Whenever the word "yellow" turns up in a line of the data below, copy that line.

* **Data records**

§ §

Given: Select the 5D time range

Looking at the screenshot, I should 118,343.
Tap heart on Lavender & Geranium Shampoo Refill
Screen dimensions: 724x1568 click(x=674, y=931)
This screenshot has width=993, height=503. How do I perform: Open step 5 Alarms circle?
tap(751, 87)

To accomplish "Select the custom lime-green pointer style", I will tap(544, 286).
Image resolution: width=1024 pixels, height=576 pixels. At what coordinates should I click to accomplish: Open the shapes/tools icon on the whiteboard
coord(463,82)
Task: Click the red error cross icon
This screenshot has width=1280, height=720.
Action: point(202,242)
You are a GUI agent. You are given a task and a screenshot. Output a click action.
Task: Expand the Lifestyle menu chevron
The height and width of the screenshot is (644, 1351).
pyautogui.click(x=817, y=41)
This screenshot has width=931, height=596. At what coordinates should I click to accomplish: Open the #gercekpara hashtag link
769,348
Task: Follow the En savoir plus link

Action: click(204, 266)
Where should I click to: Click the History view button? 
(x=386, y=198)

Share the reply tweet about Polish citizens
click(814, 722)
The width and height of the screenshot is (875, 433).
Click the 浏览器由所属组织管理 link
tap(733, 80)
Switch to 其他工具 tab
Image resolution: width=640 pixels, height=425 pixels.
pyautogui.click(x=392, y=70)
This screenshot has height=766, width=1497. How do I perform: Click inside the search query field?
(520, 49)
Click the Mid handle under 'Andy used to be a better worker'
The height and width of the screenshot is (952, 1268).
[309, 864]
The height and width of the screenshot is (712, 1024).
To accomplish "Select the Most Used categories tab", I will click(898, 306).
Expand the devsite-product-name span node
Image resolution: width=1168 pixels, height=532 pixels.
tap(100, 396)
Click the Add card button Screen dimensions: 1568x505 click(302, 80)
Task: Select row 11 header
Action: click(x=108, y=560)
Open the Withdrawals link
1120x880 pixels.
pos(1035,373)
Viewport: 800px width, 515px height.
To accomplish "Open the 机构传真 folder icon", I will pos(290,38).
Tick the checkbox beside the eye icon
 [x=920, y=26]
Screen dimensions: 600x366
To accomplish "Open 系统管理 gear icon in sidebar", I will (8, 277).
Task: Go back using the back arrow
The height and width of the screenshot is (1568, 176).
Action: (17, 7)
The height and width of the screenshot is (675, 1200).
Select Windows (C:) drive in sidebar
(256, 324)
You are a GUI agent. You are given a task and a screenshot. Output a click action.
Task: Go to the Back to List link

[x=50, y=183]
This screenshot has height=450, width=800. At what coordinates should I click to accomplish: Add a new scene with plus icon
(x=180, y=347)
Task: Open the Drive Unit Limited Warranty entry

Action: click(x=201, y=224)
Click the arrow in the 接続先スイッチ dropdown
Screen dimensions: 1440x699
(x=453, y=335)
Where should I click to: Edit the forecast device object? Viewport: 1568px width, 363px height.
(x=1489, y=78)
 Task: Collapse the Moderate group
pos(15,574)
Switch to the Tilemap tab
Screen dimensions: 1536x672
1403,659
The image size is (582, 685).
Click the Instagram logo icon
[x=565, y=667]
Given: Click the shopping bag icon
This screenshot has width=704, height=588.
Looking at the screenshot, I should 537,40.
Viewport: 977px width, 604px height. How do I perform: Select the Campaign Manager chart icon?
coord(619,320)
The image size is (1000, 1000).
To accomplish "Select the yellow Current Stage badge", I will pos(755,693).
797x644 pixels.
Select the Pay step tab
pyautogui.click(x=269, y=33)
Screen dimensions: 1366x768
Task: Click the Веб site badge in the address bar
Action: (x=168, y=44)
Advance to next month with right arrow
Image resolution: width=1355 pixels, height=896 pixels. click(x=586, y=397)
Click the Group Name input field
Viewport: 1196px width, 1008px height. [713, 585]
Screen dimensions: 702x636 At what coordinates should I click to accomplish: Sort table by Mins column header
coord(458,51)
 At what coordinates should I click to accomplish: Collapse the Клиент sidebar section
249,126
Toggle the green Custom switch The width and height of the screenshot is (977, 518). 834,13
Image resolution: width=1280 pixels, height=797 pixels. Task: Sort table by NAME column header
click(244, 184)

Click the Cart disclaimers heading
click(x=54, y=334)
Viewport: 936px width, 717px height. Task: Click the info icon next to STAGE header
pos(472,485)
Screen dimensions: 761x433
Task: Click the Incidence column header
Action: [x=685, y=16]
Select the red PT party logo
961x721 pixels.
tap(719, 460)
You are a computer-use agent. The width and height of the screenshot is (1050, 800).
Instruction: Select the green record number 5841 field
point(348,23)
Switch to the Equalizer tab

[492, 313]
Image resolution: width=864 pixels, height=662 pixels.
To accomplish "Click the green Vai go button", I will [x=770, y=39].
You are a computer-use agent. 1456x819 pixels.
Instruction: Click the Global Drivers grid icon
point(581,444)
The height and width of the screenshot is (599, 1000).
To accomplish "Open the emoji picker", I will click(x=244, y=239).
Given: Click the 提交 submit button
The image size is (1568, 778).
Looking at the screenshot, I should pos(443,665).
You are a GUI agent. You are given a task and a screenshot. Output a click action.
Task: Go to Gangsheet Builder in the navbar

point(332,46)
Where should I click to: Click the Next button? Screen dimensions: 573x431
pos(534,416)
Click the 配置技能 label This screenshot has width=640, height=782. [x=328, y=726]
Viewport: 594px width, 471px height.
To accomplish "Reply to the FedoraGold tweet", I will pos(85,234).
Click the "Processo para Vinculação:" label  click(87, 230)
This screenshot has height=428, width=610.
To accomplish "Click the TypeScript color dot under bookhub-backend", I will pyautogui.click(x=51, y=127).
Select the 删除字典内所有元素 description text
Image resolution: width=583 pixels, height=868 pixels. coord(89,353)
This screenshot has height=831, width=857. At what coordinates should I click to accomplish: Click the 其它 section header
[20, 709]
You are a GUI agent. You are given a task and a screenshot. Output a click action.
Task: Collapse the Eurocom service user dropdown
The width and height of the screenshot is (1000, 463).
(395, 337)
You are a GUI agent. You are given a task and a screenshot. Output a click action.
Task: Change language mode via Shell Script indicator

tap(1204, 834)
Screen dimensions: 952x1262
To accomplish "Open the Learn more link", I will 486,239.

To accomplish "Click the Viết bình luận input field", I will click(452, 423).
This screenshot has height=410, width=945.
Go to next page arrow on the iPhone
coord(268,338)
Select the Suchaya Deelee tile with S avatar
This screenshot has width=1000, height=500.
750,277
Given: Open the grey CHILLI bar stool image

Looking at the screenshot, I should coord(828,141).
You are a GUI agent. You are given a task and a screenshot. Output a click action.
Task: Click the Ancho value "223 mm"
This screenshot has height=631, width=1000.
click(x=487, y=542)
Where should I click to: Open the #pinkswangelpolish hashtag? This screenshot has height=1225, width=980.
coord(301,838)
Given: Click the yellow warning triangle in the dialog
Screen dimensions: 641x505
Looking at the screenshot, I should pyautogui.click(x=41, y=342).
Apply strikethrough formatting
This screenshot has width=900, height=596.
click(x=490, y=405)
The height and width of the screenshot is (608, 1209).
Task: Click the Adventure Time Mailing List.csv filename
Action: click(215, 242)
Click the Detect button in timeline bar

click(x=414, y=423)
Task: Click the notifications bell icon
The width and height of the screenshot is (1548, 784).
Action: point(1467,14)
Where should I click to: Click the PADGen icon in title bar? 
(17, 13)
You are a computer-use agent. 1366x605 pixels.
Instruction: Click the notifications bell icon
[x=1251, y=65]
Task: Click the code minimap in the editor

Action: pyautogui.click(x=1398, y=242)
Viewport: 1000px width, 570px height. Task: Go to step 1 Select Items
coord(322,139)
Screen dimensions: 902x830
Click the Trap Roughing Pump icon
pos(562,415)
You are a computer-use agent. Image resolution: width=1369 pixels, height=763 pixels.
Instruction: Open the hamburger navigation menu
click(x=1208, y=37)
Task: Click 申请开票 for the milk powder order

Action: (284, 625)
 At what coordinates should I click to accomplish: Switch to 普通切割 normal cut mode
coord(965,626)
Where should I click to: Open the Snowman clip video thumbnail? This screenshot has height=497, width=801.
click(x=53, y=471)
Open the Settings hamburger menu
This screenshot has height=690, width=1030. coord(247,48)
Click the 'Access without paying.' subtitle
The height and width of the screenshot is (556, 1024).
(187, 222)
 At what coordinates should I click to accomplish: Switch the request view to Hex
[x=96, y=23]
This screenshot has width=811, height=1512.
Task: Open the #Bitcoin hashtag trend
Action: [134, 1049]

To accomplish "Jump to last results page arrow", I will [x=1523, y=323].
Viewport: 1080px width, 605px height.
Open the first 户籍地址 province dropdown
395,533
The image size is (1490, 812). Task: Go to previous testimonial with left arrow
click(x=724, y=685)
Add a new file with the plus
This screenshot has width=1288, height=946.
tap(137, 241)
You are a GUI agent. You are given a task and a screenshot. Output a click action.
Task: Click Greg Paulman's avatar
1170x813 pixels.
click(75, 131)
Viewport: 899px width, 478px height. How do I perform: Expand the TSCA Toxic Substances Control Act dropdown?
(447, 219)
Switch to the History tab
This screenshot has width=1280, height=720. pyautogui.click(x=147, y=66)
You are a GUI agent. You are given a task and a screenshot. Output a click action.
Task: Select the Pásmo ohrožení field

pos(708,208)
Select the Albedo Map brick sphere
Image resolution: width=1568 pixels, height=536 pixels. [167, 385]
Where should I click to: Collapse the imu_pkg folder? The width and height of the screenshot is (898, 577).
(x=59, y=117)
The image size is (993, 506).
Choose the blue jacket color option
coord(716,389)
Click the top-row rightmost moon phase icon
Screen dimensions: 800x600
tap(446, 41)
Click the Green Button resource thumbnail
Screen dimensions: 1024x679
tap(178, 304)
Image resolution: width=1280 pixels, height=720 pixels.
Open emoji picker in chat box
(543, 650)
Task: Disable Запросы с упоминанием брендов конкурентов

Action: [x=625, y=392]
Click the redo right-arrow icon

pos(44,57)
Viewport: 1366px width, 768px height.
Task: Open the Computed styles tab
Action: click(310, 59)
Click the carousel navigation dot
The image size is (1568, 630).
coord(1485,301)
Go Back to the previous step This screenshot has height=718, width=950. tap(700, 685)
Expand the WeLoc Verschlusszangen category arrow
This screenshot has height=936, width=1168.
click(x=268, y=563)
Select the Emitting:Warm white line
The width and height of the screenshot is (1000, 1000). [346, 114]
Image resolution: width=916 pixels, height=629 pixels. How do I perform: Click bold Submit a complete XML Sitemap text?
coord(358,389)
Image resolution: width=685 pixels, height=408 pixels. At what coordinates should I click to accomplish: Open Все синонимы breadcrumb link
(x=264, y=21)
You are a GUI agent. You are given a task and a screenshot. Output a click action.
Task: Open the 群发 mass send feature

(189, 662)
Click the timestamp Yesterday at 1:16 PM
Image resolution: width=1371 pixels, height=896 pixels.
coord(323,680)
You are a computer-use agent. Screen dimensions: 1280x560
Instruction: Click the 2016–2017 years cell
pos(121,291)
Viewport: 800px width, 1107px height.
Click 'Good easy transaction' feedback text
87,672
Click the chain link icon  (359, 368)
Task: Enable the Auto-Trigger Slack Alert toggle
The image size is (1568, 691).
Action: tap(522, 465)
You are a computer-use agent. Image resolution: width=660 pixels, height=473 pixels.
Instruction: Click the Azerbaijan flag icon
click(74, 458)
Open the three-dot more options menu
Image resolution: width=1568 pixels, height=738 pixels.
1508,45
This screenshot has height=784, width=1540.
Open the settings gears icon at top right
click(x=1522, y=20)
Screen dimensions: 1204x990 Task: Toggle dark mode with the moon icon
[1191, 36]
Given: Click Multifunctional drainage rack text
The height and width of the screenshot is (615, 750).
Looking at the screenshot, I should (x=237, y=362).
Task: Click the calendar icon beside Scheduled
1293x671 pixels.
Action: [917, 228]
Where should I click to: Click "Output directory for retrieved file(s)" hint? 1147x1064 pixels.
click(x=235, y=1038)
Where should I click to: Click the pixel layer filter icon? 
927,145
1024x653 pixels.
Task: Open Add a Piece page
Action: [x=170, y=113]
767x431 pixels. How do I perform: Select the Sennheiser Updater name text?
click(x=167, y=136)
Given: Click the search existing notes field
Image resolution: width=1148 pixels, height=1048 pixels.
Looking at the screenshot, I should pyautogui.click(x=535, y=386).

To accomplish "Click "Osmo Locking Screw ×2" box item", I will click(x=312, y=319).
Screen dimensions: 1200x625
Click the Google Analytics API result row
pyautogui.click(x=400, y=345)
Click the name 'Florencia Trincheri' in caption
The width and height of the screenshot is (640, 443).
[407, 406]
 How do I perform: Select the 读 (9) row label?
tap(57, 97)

§ §

* **Output for this exercise**
To accomplish "Select the yellow Current Stage badge", I will pos(755,693).
Given: Click the yellow warning triangle in the dialog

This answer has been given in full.